The day comes when his company is presenting him with a gold watch. That day means a great deal to him. So he carefully dresses her in the pink dress she always saved for special occassions and together they take the train to New York City, then walk three blocks to the New York City’s Library. Dad leads her up the steps and through the halls to the Rose Reading Room. He sits his wife at the far side table of a table where there is only one young woman reading and places a newspaper in front of her. Turning her head to look at him, “Now remember”, he whispers, “you must stay here and wait for me. I’ll be back soon.” He looks her right in the eye and holds her chin. “Promise me you will stay here. Don’t move.”

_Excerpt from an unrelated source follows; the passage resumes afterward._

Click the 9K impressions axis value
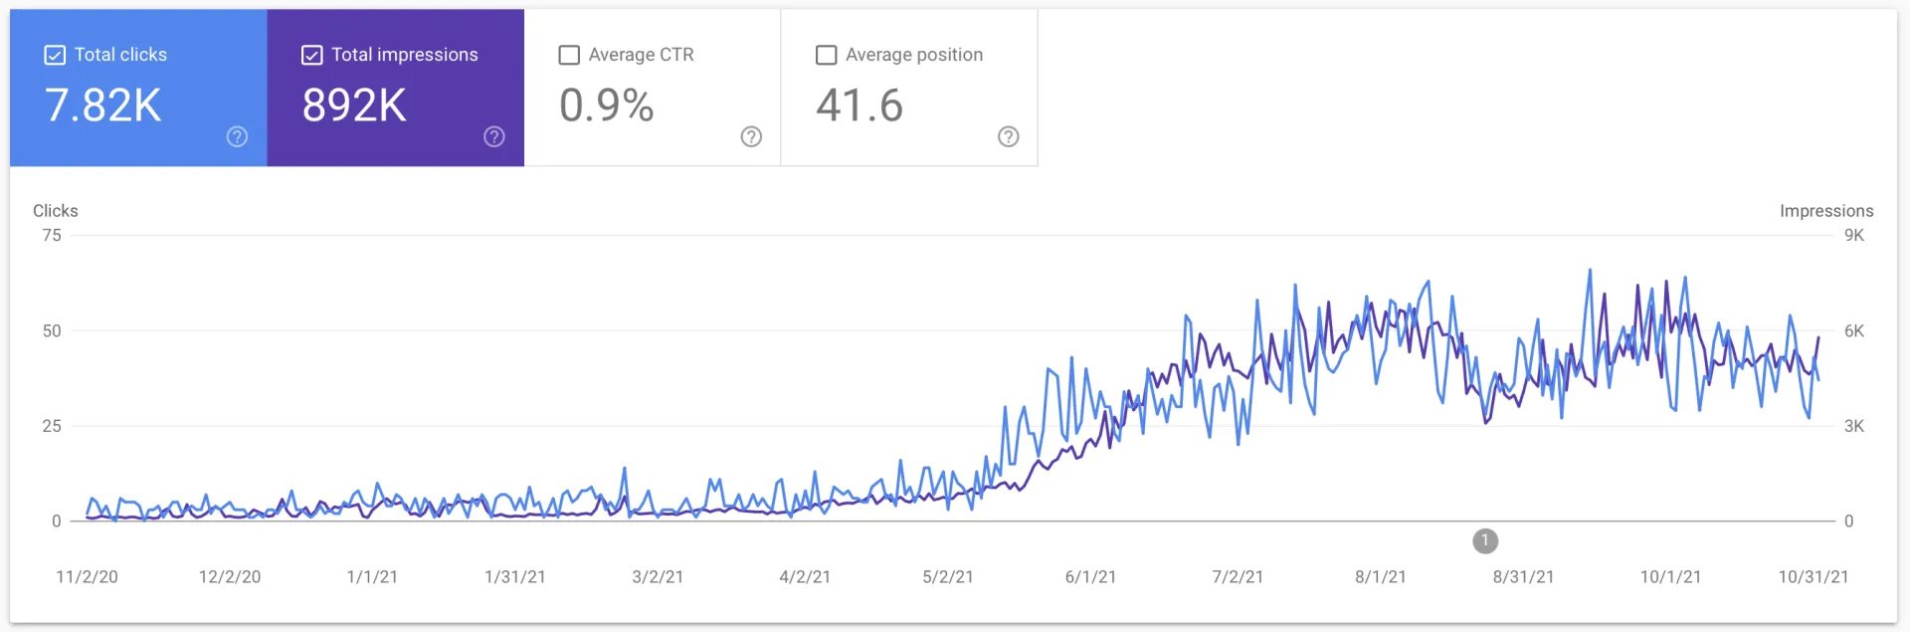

She says nothing and looks at the newspaper. He quickly heads to the exit, running down 5th Ave. to the Park Ave. branch of his bank and takes the express elevator to the conference room on the 41st floor. Stopping to catch his breath, he adjusts his tie and enters the room filled with his immediate supervisors. While his boss gives a heartfelt speech, honoring his 30 years of service to the bank, Dad watches the clock.
None of his co-workers knew of Mom’s illness. After warm handshakes and brief good-byes, he reverses his course and races back to the library.
When Dad gets to the room where he left his wife, the newspaper lies untouched, but she is gone. Frantically, he looks around. The tables are now filled with people. He asks if anyone has seen a woman in a pink dress. Someone says, “She left 10 minutes ago.” His heart is pounding. He cannot think. His wife carried a pink purse, but no identification in it. He runs through the library, out the entrance, and stands at the top of the stairs. He scans the mass of people before him, and looks for a pink dress in a sea of muted blacks, browns and grays. At last he prays, “Oh, God, Oh God. Please, please, please…” He finds her at last, standing in front of a storefront window gazing at the mannequins.
This was the mid 70’s, long before Alzheimer’s support groups existed. Families took care of their own. A proud, independent man who never asked anyone for help, it was many years before Janet’s Dad had the courage to tell any of his children this story. Did they judge him harshly for this slip in judgment? Hardly. Instead, his models of patience, love and fortitude have sustained Janet as she navigates challenges in her own life.